Ten steps you can take to restore your joy in eating
Author: Carolyn C. Ross M.D., M.P.H.
Eating can serve many purposes that have nothing to do with the food itself. Often, we eat to manage stress. Just about everyone can relate to this scenario: You’ve come home from a terrible day at work. Maybe you had a confrontation with an especially difficult coworker. You start in on a carton of ice cream or a bag of chips, and you feel a little better. Before you know it, you’ve eaten the whole thing.
Many people use food to turn up the volume on pleasant emotions (like pleasure or happiness) or to dampen uncomfortable feelings (like anxiety, anger, or sadness). Someone who’s experienced trauma in the past may eat comforting foods as a way to cope with feelings of fear or to relax even though the world doesn’t seem like a safe place.
Sometimes, this can be quite subtle. Perhaps you’ve had the experience of being very focused on food without being aware of why. Obsessive thoughts about food can serve – either consciously or unconsciously – as a distraction from emotions you don’t know how to deal with.
Relationship difficulties, past or present, can also spur emotional eating. If there has been a shortage of love in your life, you may turn to food to fill the gap. Eating can be a source of comfort if you’re in an abusive or unfulfilling relationship.
Essentially, you are using food as a way to cope with feelings. You feel distressed, you believe a certain food will make you feel better, you eat it, and it works: you feel soothed or relieved, if only temporarily. Your brain learns that it can get a quick fix, and the cycle of addiction begins. In fact, foods that are high in sugar, salt, or fat (or all three) trigger the same pleasurable dopamine release in the brain that is involved in addiction to drugs.
The catch, of course, is that you cannot break the cycle by being abstinent from food. Since eating is a necessity, it’s wise to think carefully about the particular ways you may be using food to regulate your emotions. This perspective frees you up to make conscious choices.
Rationally, we know that the hollowness of grief cannot be filled with chocolate cake. We understand that a big plate of macaroni and cheese won’t truly make us safe or loved. But when we’ve spent years eating for the “wrong” reasons, it can be easy to lose track of the proper purpose of food.
So what is food really for? Why eat? To help you build a new, healthy relationship with food, I offer you this manifesto.
- Food is meant to nourish my body. I, like every other human in the world, need to eat in order to fuel my body and my brain.
- Food is meant to be a source of pleasure. I deserve to eat things that are creamy, crunchy, rich, fresh, juicy, sweet, and salty.
- Food is neither good nor bad. Foods that are heavily processed or contain lots of sugar, fat, or salt are simply more likely to trigger my brain’s reward mechanism. They may rightly be considered treats.
- Treats aren’t the only foods that are enjoyable. Just about any food that is prepared properly and seasoned well is potentially delicious.

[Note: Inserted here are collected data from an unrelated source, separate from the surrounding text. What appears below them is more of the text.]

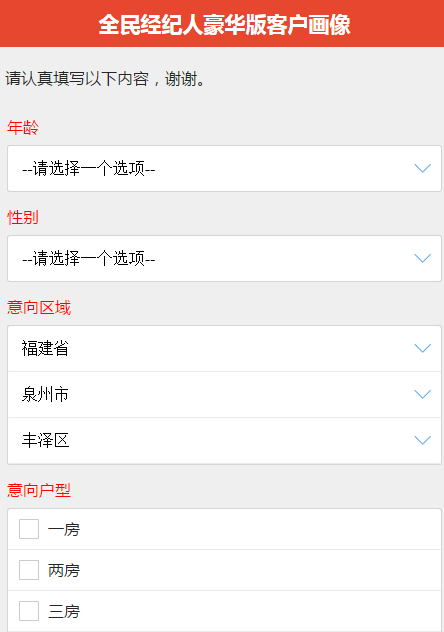Check the 三房 checkbox
444x632 pixels.
coord(29,611)
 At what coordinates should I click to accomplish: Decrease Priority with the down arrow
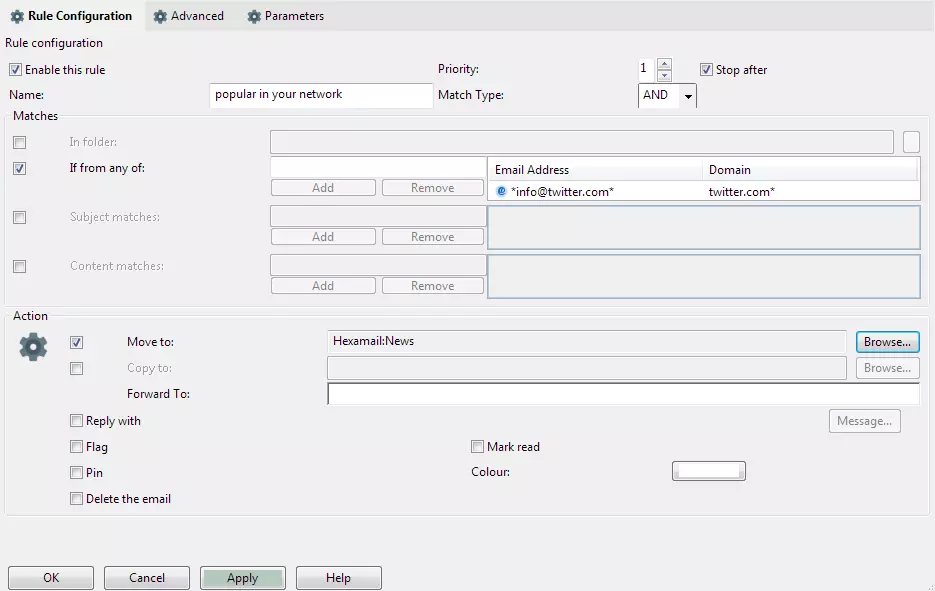tap(664, 75)
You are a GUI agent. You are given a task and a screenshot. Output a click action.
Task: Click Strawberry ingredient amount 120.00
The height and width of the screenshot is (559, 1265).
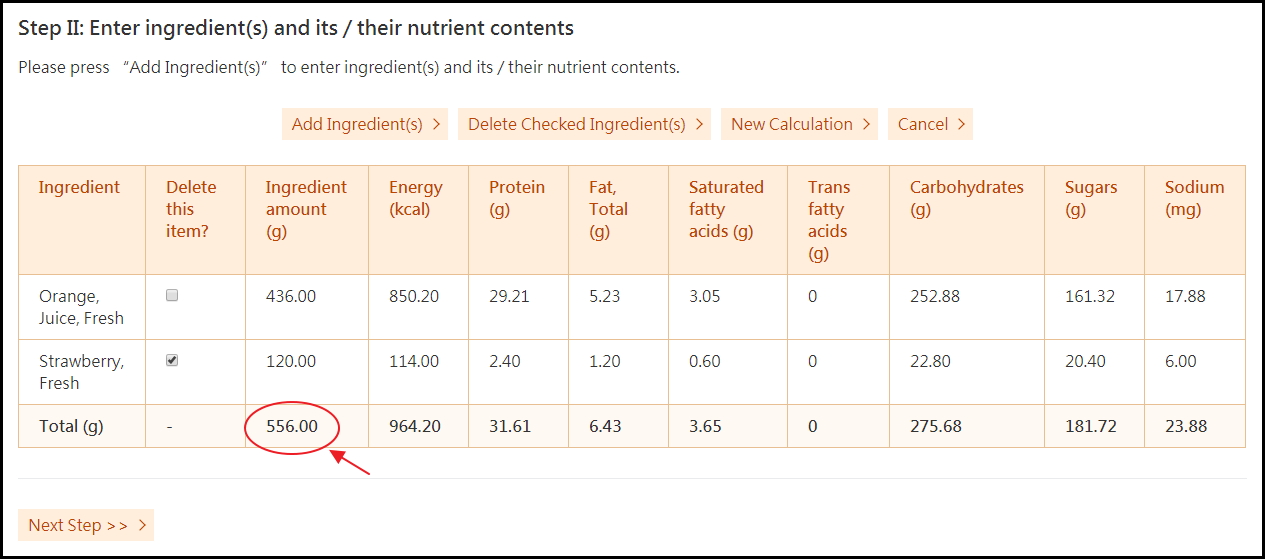pos(291,361)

- I refuse to let food manufacturers manipulate my taste buds with laboratory concoctions. I reserve the right to enjoy real food, like sweet corn, cherries, homemade soups, and fresh herbs.
- I will not diet. My body is an exquisitely tuned organism that knows how to manage its weight. I don’t need to restrict my food intake to make my body work correctly.
- I will cultivate other sources of pleasure in life besides food. If food were the only thing I enjoyed, it would take on too much power.
- I deserve to enjoy my food bite by bite, moment by moment. I may eat alone or with friends or family, but I choose not to eat while driving or watching TV.
- When I am paying attention to what I’m eating and how it makes my body feel, I know when I am hungry, what I am hungry for, and when I’ve eaten all I need.
- I no longer need to eat foods for any other reason than that I desire them and that they fuel my body and brighten my mind.
Do these declarations resonate with you now? Chances are you’re already on board with some of them, but not all. When you struggle with an eating addiction, the basic principles of healthy eating can get buried beneath the beliefs, fears, and obsessions associated with emotional eating.
How would you approach food if you accepted these ten principles as true? What would happen if you acted accordingly? And how might your beliefs change over time as you practiced these new thoughts and behaviors? I invite you to try it and see.
When it comes right down to it, eating is about nourishing your body, mind, and spirit. By noticing how different foods make you feel and what foods bring you genuine pleasure, you can free yourself from the burdens of shame and guilt. You can leave emotional eating in the past and enjoy food for all the right reasons.